Одним из тех, кто стоял у истоков философского осмысления взаимодействия России и Византии в русской общественной мысли, был П.Я. Чаадаев, увидевший причину застоя и отсталости России от западноевропейских стран в византизме, заимствовании на заре русской жизни порочной государственно-религиозной практики «жалкой, глубоко презираемой» на Западе Восточной империи [204. С. 331]. Дух рабства, которым, по Чаадаеву, все пронизано в России, порожден православной церковью, которая «довела покорность до крайности; она всячески стремилась себя уничижать; преклонять колена перед всеми государями, каковы бы они ни были...» [203. С. 500–501].

Такое отношение к византизму и Византии стало характерным для либерального и демократического лагеря. В целом оно достаточно ярко передано уничижительной оценкой А.И. Герцена «империи ромеев» как «безгласного, послушного слепой вере, лишенного света знаний государства... Византинизм — это старость, усталость, безропотная покорность агонии...» [51. С. 162–163].

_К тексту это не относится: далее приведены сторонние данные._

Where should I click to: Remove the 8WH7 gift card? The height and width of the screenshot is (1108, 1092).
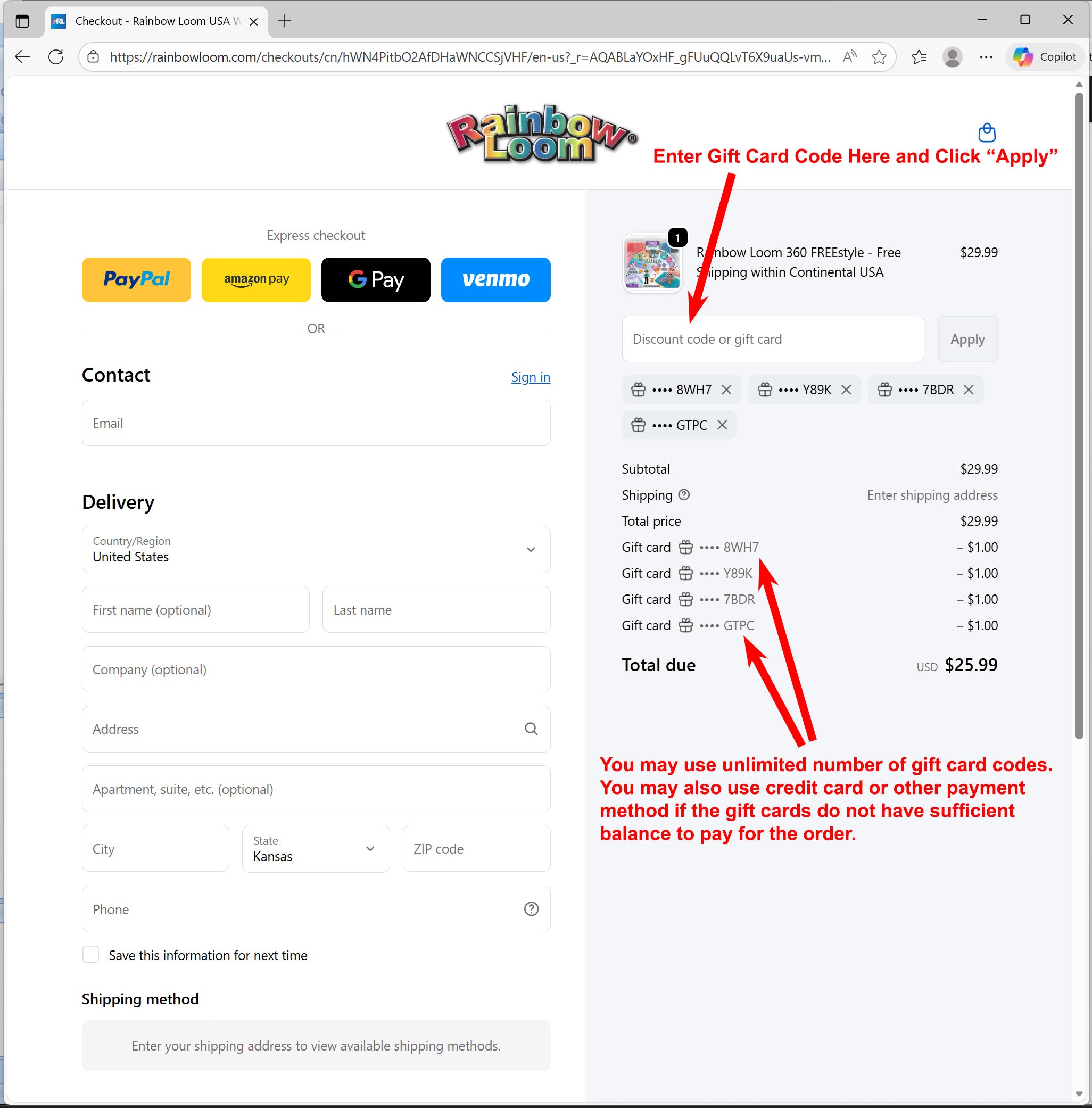pyautogui.click(x=726, y=390)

Причем негативное отношение к византизму испытывали не только демократы и либералы-западники, но и консерваторы — от националистов и славянофилов до государственников (напр., П.Е. Астафьев, И.С. Аксаков, А.А. Киреев, М.Н. Катков), что показала их полемика с Леонтьевым (см.: «Письма к Владимиру Сергеевичу Соловьеву о национализме политическом и культурном». Письмо 6-е [4. Т. 6.]). Совершенно неприемлемой казалась им сама мысль о признании подчинения России чужому влиянию. Характерной в этом плане является уже упомянутая выше дискуссия между А.А. Киреевым и С.Н. Трубецким, в которой Киреев отвергает какую бы то ни было причастность славянофильских идей к византийскому идеалу Леонтьева [191; 192; 87; 88].

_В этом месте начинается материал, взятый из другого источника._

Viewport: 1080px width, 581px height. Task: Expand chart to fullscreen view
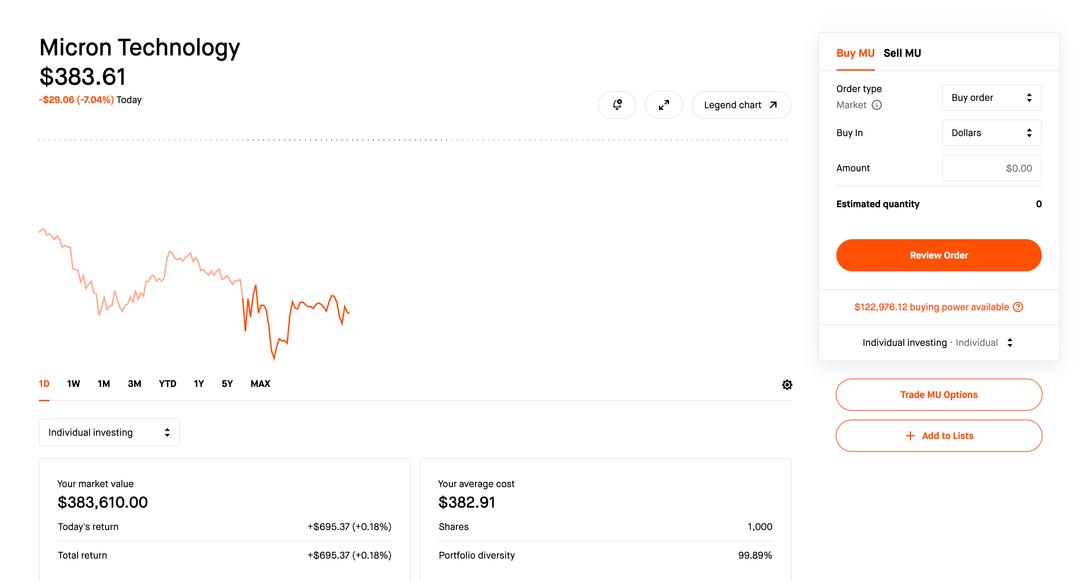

Такое отрицательное отношение к византизму и Византии во многом было обусловлено существовавшими в западной научной и публицистической литературе предубеждениями против Восточно-Римской империи, «выпадавшей» из общего русла развития западноевропейской цивилизации — предубеждениями, сформированными под влиянием критических работ философов-просветителей XVIII в. За «Византией» и производными от этого названия терминами в либеральной публицистике XIX в. прочно закрепился статус бранного слова, являвшегося синонимом «азиатчины», невежества, тупости, отсталости, лицемерия и коварства в политике, несвободы, рабства и покорности личности.

Подобное отношение в целом разделялось и многими представителями русской религиозной философии. Вл. Соловьев, в частности, утверждал, словно в пику Леонтьеву, что «мы не найдем здесь [в Византии. — Авт.] ничего такого, на чем можно было бы заметить хотя бы слабые следы высшего духа, движущего всемирную историю» [179. С. 565].

В условиях такого негативного отношения ко всему, что связывалось с Византийской империей, от мыслителя, решившего пойти наперекор господствующему общественному мнению, требовалось настоящее мужество, чего, впрочем, было не занимать Леонтьеву. Нужны были леонтьевские смелость и запал, чтобы вытащить из дедовских тайников это древнее и коробящее слух либерального интеллигента слово, ставшее ругательным еще со времен Чаадаева, синонимом отсталости, тупости и «азиатчины»... «Византизм в государстве значит самодержавие. В религии он значит христианство с определенными чертами, отличающими его от западных церквей, от ересей и расколов. В нравственном мире мы знаем, что византийский идеал не имеет того высокого и во многих случаях крайне преувеличенного понятия о земной личности человеческой, которое внесено в историю германским феодализмом; знаем наклонность византийского нравственного идеала к разочарованию во всем земном, в счастье... Знаем, что византизм (как и вообще христианство) отвергает всякую надежду на всеобщее благоденствие народов, что он есть сильнейшая антитеза идее всечеловечества в смысле земного всеравенства, земной всесвободы, земного всесовершенства и вседовольства» [4. Т. 5. С. 113–114].